(YOUR TASK)
The requested output is every line from the one with "At what coordinates should I click to accomplish: Select" through the last line below, printed exactly.

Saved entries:
== Segment start ==

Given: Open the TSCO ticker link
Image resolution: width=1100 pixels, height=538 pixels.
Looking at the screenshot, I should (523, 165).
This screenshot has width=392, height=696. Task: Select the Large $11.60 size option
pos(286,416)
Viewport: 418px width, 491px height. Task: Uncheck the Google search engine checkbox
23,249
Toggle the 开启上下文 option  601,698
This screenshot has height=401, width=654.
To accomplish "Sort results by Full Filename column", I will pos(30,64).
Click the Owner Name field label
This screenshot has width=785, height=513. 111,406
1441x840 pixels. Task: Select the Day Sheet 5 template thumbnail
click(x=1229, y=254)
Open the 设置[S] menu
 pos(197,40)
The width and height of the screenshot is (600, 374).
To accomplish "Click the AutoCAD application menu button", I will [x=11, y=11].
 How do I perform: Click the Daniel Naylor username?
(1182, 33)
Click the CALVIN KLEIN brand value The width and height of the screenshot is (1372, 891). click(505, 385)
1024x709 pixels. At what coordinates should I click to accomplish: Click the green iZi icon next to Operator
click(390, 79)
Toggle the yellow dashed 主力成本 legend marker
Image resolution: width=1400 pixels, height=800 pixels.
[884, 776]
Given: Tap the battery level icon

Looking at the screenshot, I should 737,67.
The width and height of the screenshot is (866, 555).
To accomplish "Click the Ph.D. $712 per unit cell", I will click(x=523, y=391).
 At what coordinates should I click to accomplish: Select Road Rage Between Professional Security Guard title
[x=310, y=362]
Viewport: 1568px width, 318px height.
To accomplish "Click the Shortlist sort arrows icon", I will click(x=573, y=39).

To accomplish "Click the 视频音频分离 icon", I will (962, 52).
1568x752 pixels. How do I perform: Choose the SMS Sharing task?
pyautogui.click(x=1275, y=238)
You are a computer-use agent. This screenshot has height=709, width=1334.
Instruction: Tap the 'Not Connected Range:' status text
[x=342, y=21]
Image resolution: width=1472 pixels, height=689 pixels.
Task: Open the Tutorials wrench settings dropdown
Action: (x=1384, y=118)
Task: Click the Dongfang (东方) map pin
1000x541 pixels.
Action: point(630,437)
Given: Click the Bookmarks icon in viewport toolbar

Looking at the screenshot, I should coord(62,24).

== Segment end ==

(TASK RESULT)
 At what coordinates should I click to accomplish: Select Road Rage Between Professional Security Guard title
[x=310, y=362]
Viewport: 1568px width, 318px height.
To accomplish "Click the Shortlist sort arrows icon", I will click(x=573, y=39).

To accomplish "Click the 视频音频分离 icon", I will (962, 52).
1568x752 pixels. How do I perform: Choose the SMS Sharing task?
pyautogui.click(x=1275, y=238)
You are a computer-use agent. This screenshot has height=709, width=1334.
Instruction: Tap the 'Not Connected Range:' status text
[x=342, y=21]
Image resolution: width=1472 pixels, height=689 pixels.
Task: Open the Tutorials wrench settings dropdown
Action: (x=1384, y=118)
Task: Click the Dongfang (东方) map pin
1000x541 pixels.
Action: point(630,437)
Given: Click the Bookmarks icon in viewport toolbar

Looking at the screenshot, I should coord(62,24).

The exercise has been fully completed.